F. Unknown (Idiopathic)

Up to 20% of cases have no identifiable trigger.


5. Action Plan: What to Do in Case of Anaphylaxis

STEP 1: Inject Epinephrine Immediately

  • Use EpiPen, Auvi-Q, or Emerade.

  • Inject into the mid-outer thigh (through clothing if needed).

  • Dose:

    • Adult: 0.3 mg

    • Child <30 kg: 0.15 mg

Never wait for symptoms to “get worse.” Epinephrine is safe; delay is dangerous.


STEP 2: Call Emergency Services (911)

Tell them:

“This is anaphylaxis. Epinephrine has been given.”

Even if symptoms improve, the patient must be monitored for recurrence.


STEP 3: Lie the Patient Down

  • If breathing difficulty: keep sitting up slightly

  • If hypotensive: lie flat with legs elevated

  • Do NOT allow the patient to stand or walk

Sudden standing can cause fatal collapse.

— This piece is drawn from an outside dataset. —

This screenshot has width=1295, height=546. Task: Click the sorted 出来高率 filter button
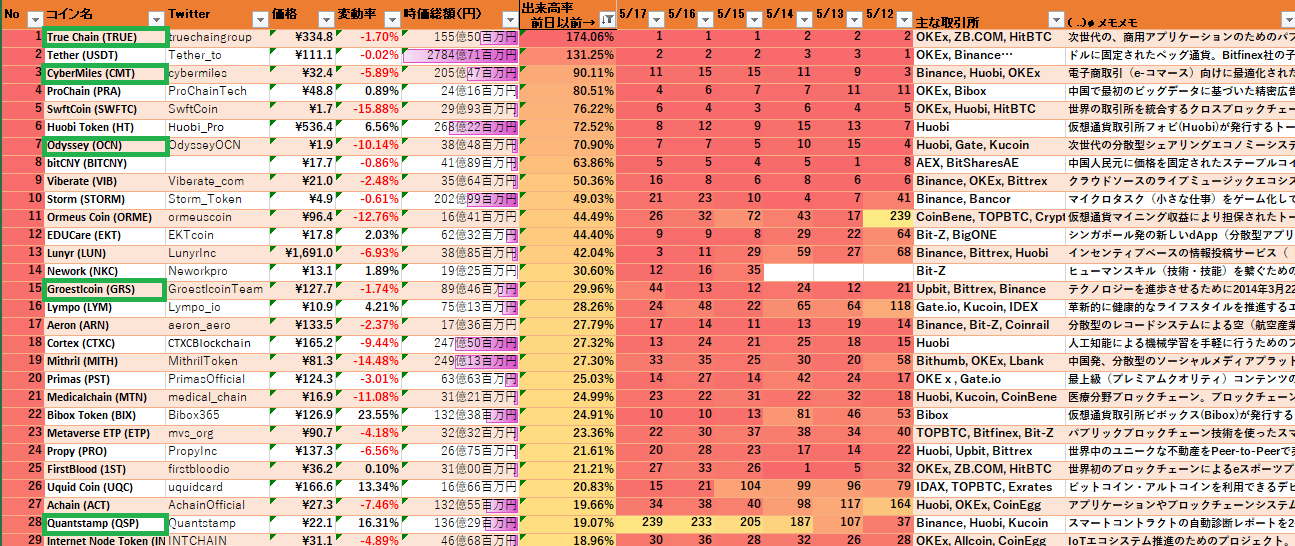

STEP 4: Give Second Epinephrine Dose if Needed

  • If symptoms persist after 5–10 minutes, use a second auto-injector.


STEP 5: Adjunctive Treatments

These do NOT replace epinephrine, but may help:

  • Antihistamines

  • Inhaled bronchodilators (Ventolin)

  • Corticosteroids

But the only lifesaving treatment is epinephrine.


6. Preventing Anaphylaxis

A. Identify the Trigger

Through:

  • Clinical history

  • Skin prick testing

  • Specific IgE testing

  • Component-resolved diagnostics

  • Oral food challenge (gold standard)


B. Avoid the Trigger

  • Strict avoidance of foods

  • Cross-contamination education

  • Wearing medical alert bracelets

  • Allergy-safe school/work protocols


C. Always Carry Two Epinephrine Auto-Injectors


D. Have a Personalized Anaphylaxis Action Plan

Including:

  • Symptoms checklist

  • When to inject epinephrine

  • Emergency contacts

  • Steps for school/work caregivers


E. Consider Immunotherapy

For:

  • Venom allergy

  • Some food allergies (oral immunotherapy)


Conclusion

Anaphylaxis is a serious but treatable emergency: recognition, rapid epinephrine injection, and immediate medical attention save lives. With proper diagnosis, avoidance strategies, and a clear action plan, patients can live safely and confidently.